SHORT TASK 1:
Print the records from their first line through the line containing "will pyautogui.click(x=64, y=19).", both ends included, with no changes.

EXCERPT PROVIDED:
--- Start ---

[tex-hyphen] Puzzling hyphenation with polyglossia and xelatex

Dominik Wujastyk wujastyk at gmail.com
Thu Dec 16 16:25:01 CET 2010


Well, after all these years, there's still something to learn about TeX :-)

I've learned the hard way to stay well away from \everypar when using LaTeX!

Thanks, Jonathan,

Dominik



On 16 December 2010 15:35, Jonathan Kew <jfkthame at googlemail.com> wrote:

> TeX doesn't hyphenate the first word of a paragraph. It's to do with the
> rules about finding candidate letter sequences; IIRC, it might be the \hbox
> for the paragraph indent that's preventing it. The TeXbook explains it all
> fully, but I'm away from my copy just now.

--- End ---

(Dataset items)

--- Start ---

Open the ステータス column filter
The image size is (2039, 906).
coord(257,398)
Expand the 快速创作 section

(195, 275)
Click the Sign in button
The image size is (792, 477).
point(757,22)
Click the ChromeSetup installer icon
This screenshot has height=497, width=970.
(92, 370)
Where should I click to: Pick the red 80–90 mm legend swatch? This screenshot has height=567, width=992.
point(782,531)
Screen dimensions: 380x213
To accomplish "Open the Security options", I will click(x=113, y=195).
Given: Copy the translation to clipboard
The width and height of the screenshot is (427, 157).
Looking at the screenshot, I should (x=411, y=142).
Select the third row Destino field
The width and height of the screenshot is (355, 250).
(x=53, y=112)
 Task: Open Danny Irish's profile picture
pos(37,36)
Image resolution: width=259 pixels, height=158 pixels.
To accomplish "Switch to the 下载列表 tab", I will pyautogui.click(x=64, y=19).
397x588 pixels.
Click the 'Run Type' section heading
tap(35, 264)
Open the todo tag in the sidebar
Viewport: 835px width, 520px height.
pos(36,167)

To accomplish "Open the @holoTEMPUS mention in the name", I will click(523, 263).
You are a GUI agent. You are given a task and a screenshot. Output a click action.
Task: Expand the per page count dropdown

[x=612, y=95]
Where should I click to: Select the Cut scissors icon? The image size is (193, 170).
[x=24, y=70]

--- End ---

SHORT TASK 2:
Can you carry on the mailing-list message about TeX hyphenation from the point where it stops?

ANSWER 1:
Open the ステータス column filter
The image size is (2039, 906).
coord(257,398)
Expand the 快速创作 section

(195, 275)
Click the Sign in button
The image size is (792, 477).
point(757,22)
Click the ChromeSetup installer icon
This screenshot has height=497, width=970.
(92, 370)
Where should I click to: Pick the red 80–90 mm legend swatch? This screenshot has height=567, width=992.
point(782,531)
Screen dimensions: 380x213
To accomplish "Open the Security options", I will click(x=113, y=195).
Given: Copy the translation to clipboard
The width and height of the screenshot is (427, 157).
Looking at the screenshot, I should (x=411, y=142).
Select the third row Destino field
The width and height of the screenshot is (355, 250).
(x=53, y=112)
 Task: Open Danny Irish's profile picture
pos(37,36)
Image resolution: width=259 pixels, height=158 pixels.
To accomplish "Switch to the 下载列表 tab", I will pyautogui.click(x=64, y=19).

ANSWER 2:
>
> You can probably "fix" this, if desired, by inserting \allowhyphens before
> the first word, where \allowhyphens is defined as
>
>  \def\allowhyphens{\nobreak \hskip 0pt \relax}
>
> so that the first word is preceded by some (zero-width) glue. Or even use
> \everypar to insert this (how to make that play nicely with LaTeX packages
> that also want to use \everypar is left as an exercise.....)
>
> JK
>
> On 16 Dec 2010, at 05:52, Dominik Wujastyk wrote:
>
> > I've just realized that this behaviour doesn't depend on polyglossia or
> xelatex.  I still find it puzzling.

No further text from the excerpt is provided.